Repeat everything in the material below, word for word, from the line containing "Identify the location of gap-time: с 2.45." down to the end of the material, including both of those lines.

::: Input records

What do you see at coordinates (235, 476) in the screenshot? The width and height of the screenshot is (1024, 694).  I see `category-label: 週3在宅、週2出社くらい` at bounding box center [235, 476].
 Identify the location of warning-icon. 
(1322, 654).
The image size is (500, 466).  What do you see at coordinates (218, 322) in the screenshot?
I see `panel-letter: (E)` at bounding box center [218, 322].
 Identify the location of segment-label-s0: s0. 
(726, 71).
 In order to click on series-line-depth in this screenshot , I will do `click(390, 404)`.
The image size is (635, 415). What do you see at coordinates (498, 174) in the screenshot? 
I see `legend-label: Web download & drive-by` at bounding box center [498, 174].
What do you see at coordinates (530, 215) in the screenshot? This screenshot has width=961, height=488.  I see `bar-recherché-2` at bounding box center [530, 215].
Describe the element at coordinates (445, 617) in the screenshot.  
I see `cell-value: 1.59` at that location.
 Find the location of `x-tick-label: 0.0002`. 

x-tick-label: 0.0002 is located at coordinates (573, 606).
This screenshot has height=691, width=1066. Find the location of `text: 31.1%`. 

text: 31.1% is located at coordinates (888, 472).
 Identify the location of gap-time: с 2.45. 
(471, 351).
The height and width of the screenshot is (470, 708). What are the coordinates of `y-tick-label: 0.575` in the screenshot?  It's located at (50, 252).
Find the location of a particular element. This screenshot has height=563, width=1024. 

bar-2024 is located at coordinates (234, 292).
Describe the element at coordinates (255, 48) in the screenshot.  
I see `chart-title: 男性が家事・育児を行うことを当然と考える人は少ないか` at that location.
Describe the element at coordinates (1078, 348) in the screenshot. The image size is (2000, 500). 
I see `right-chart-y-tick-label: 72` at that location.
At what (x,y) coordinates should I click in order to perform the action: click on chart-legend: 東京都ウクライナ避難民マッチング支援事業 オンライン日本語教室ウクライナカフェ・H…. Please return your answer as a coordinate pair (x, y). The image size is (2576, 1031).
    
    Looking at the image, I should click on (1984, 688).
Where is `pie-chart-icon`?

::::::

> Exercise response:
 Identify the location of gap-time: с 2.45. 
(471, 351).
The height and width of the screenshot is (470, 708). What are the coordinates of `y-tick-label: 0.575` in the screenshot?  It's located at (50, 252).
Find the location of a particular element. This screenshot has height=563, width=1024. 

bar-2024 is located at coordinates (234, 292).
Describe the element at coordinates (255, 48) in the screenshot.  
I see `chart-title: 男性が家事・育児を行うことを当然と考える人は少ないか` at that location.
Describe the element at coordinates (1078, 348) in the screenshot. The image size is (2000, 500). 
I see `right-chart-y-tick-label: 72` at that location.
At what (x,y) coordinates should I click in order to perform the action: click on chart-legend: 東京都ウクライナ避難民マッチング支援事業 オンライン日本語教室ウクライナカフェ・H…. Please return your answer as a coordinate pair (x, y). The image size is (2576, 1031).
    
    Looking at the image, I should click on (1984, 688).
Where is `pie-chart-icon`?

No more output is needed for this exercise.